China's airlines have nearly halved their losses for the first half of this year compared with the same period in 1998, according to official reports. The state-controlled China Daily newspaper quotes Civil Aviation Administration of China (CAAC) figures showing that its member airlines suffered losses of 820 million yuan ($100 million) for the six months, compared with a 1.42 billion yuan loss.

Such official figures are often unreliable, however. Reports from other Chinese sources quote different losses for the two periods - although confirming the general trend of a cut in losses of 50%.

The China Daily says revenues at carriers operating under the CAAC umbrella have risen mainly because of a government ban on discount ticketing imposed in January.

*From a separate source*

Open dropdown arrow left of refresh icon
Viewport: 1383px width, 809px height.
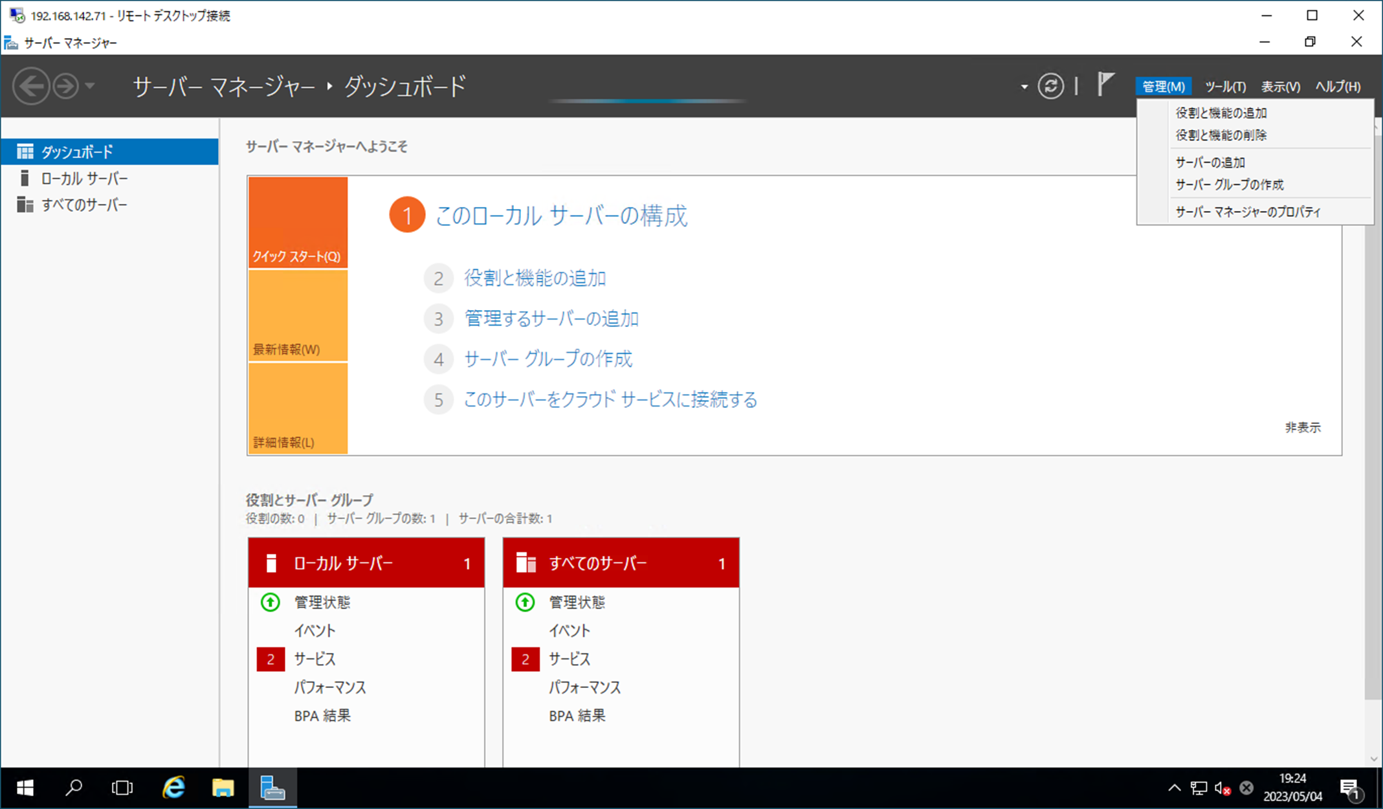tap(1024, 87)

The report says passenger numbers rose by 2.6% over the first half, year on year, with cargo tonnage up by 20.2%.

Figures for June, quoted by the official Xinhua news agency, confirm the trend, but give higher growth figures of a 7.3% rise in passenger volume and 27.1% increase in freight tonnage. International services and flights to Hong Kong and Macau are said to have shown the biggest increases, with passenger traffic up by 20%. Domestic traffic increased by a more modest 5.3%.

Despite the improvements, of China's big three carriers, only Shanghai-based China Eastern has returned to profitability, according to separate reports from Xinhua and the China Securities daily. China Southern Airlines and Air China merely reduced their losses.

Among the country's second-tier operators, CNAC-Zhejiang Airlines also returned to profitability, while China Northwest reportedly cut its losses. Other airlines which turned a profit in the first half last year are said to have remained profitable.

China Southern - which is contemplating a possible merger with Air China - and China Eastern are both listed and should publish accounts for the six months soon.

• The general improvement in Chinese airline performance has been replicated in neighbouring South Korea, where Korean Air has reported a net profit of 100 billion won ($83 million) for the first half of the year. Increasing passenger and cargo loads triggered the improvement.